# Exercise A:
From the records below, pull out every line that contains the word "Click", matching its capitalization exactly.

Building Projects

Edmonton is growing rapidly and EPL is keeping pace. We have several approved library building projects at various stages of planning, design and construction. From brand new libraries in new locations to renovations and expansions in existing communities, we're growing to serve our customers and communities even better than ever!


The Highlands Branch has been serving customers in northeast Edmonton, Highlands, Montrose and Bellevue communities since 1962 when it began operations in a storefront. In 1963, the branch moved into a cottage at 8606-118 Avenue and was affectionately known as the “Little House Library”. The current building, located at 6710-118 Avenue, was constructed in 1964. Since that time, the area's population has grown and its needs related to library service have changed.

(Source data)
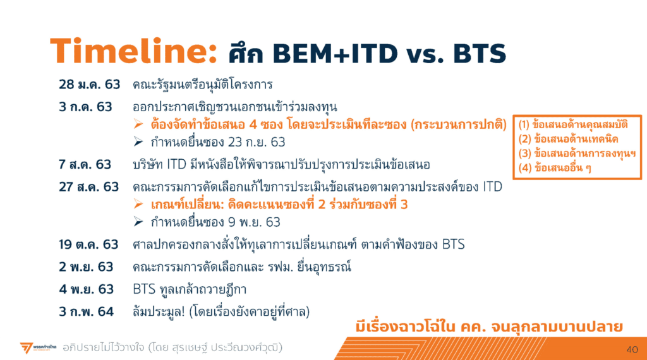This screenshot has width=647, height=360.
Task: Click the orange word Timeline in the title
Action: coord(133,51)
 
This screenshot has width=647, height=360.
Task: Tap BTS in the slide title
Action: coord(480,54)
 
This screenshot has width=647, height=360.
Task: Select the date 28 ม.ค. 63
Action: coord(89,85)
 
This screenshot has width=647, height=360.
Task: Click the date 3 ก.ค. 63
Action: coord(85,107)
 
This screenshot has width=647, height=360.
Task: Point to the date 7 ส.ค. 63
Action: coord(85,165)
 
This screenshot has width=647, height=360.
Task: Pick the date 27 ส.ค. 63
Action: coord(88,187)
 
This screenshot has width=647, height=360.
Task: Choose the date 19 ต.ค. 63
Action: coord(88,244)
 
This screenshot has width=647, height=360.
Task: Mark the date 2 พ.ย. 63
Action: coord(86,267)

# Exercise B:
Continue the text above about Edmonton's library building projects, starting after its last sentence.

# Task output A:
Task: Click the orange word Timeline in the title
Task: Click the date 3 ก.ค. 63

# Task output B:
Construction will begin soon and we hope that a new library stimulates further development and upgrading along 118th Avenue as well as improving the quality of life for area residents. The proposed design is intended to be an open pavilion conveying the idea of democracy and openness, that the building is open to all; a free public space, a place to read, a place to learn, a place to meet, a place to be. The new Highlands Branch - being re-built in its current location - will be a distinctive landmark for the district and corridor with its bold form and openness. Expected opening date for the new branch is Summer 2014.

Temporary Location - WE'RE OPEN!!!

The existing library closed on Monday, November 21, 2011. But while we're under construction, visit us at our temporary location just one block east at 6516 - 118 Avenue.

The temporary location is now open to the public and offers limited resources and services, including:

  • Hold pick-ups
  • Material returns (including after-hours book drop)
  • Limited selection of high demand materials, including: CDs, DVDs, video games, Hits-To-Go, paperbacks, magazines and newspapers
  • Limited public computers with Internet access
  • Unlimited Wi-Fi

Due to limited space, programs will not be offered at the temporary location. However, Highlands staff will be redeployed to the nearby Abbottsfield, Londonderry and Sprucewood locations to allow for increased programming in these locations. We will also be looking at alternative ways of delivering programs outside the library in the Highlands, Montrose and Bellevue communities.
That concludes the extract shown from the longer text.